I don't think I've seen one with that "viking" type pommel before. Is it common?
 
It's a very early pattern I believe.
Not common, but close enough to be correct.
 
There is an example in a British museum that is being reproduced. The original is circa 750AD.

The seax in the lead post looks a lot nicer than the MRL/Windlass offering of the same genre.

Hotspur, that looks like a nice piece
 
This knife was commonly used by most northern Europeans fron the period of the Late Roman Empire in the 5th Century CE up into the 11th Century, at least. It is known as the seax, the sax, the seax(or sax) knife, and the scramasax. I have seen records of them from the size of the modern paring knife up to a monster with a 36" blade that would have qualified as a single edged sword. As you can well imagine, with that variation of size, they were used for virtually every purpose to which you can put an edged tool. They were used in food preparation, in hunting, in eating, in woodworking, and, of course, in fighting.

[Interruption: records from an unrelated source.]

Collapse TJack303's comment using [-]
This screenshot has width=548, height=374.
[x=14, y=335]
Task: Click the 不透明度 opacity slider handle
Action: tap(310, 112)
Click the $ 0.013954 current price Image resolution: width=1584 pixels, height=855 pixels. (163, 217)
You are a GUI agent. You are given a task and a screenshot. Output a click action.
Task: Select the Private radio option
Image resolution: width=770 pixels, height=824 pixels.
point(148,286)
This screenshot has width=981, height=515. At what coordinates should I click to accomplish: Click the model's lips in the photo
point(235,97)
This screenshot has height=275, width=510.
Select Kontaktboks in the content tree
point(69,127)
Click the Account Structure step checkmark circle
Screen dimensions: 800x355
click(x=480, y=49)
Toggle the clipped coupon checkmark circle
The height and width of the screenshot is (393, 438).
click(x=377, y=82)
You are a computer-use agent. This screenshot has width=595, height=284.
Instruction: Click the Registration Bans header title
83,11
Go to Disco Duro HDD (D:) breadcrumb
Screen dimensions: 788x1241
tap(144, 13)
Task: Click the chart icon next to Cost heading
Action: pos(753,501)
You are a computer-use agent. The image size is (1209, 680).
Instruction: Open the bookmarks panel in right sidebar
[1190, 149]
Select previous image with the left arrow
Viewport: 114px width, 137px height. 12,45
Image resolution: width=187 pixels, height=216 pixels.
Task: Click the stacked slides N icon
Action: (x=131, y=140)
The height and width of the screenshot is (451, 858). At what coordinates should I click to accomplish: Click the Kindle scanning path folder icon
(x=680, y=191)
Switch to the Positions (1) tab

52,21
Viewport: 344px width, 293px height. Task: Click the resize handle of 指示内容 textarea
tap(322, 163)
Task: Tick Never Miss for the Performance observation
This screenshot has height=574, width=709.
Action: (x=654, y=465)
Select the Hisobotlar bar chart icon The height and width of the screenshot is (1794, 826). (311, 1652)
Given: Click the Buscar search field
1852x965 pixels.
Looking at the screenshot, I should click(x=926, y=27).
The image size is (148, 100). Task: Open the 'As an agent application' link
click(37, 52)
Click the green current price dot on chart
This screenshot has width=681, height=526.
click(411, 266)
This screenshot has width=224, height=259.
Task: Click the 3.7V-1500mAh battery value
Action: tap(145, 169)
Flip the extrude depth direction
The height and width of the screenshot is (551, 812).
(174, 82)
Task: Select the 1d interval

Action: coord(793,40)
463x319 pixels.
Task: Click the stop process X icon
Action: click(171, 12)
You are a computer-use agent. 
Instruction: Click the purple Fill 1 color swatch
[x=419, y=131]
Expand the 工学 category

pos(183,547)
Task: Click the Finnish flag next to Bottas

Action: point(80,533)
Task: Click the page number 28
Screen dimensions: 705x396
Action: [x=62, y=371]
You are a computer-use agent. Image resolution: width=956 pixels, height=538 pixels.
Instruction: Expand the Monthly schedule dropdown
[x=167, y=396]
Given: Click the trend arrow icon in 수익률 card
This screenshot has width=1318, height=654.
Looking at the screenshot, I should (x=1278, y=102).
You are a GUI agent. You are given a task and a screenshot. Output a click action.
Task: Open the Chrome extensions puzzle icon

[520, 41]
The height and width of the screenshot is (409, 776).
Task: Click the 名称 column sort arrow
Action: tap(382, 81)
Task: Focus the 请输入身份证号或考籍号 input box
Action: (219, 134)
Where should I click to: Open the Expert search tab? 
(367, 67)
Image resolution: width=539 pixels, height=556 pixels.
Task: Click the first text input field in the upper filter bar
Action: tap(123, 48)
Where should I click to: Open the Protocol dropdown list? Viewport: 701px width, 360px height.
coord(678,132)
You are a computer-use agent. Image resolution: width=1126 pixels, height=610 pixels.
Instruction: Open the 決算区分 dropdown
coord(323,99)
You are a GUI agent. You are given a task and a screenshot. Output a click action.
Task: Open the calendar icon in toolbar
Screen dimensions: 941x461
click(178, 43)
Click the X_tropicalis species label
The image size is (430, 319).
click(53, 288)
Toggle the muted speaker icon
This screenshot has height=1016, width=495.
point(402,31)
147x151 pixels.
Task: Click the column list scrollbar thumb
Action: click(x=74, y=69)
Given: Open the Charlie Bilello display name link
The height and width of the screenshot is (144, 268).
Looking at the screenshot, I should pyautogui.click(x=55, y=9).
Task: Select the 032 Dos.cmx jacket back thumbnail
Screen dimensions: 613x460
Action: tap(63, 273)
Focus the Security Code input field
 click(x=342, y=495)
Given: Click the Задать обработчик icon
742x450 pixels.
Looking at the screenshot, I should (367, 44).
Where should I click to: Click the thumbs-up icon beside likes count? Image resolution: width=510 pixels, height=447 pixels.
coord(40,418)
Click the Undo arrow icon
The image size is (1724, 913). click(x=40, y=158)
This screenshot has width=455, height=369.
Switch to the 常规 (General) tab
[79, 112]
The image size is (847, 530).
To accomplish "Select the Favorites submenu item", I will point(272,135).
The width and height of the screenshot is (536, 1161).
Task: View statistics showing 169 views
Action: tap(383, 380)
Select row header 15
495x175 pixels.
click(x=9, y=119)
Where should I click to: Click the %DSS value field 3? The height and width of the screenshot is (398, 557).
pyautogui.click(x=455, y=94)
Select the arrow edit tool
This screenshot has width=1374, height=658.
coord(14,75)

What is pictured is the more commonly seen variety, what we know today as the "Broken-Back Sax" for obvious reasons. But there were other varieties. There was the Frankish Sax, a form that looked like a double edged dagger, though apparently sharpened on one edge only. It is pictured in "Daggers and Fighting Knives of the Western World From the Stone Age Till 1900", by Harold Leslie Peterson, as well as elsewhere. There is a very nice reproduction of one of these made by Paul Chen for CAS-I and to be seen at http://www.renstore.com/cgi-bin/Ren...7a8273f40d40a730615/Product/View/CAS&2D1075GT Just do not be too offended at the items that they sell to the RenFaire crowd as well as the nicer items. I have one of these and like it a lot, now that I have made a field modification to the sheath to hold it in more firmly. As it comes from CAS-I, the sheat is too loose and the angle at which it hangs is too shallow, causing the sax to fall out too easily. I punched a pair of holes through the flaps at the top and tied a leather lace through them to tighten the hold on the hilt.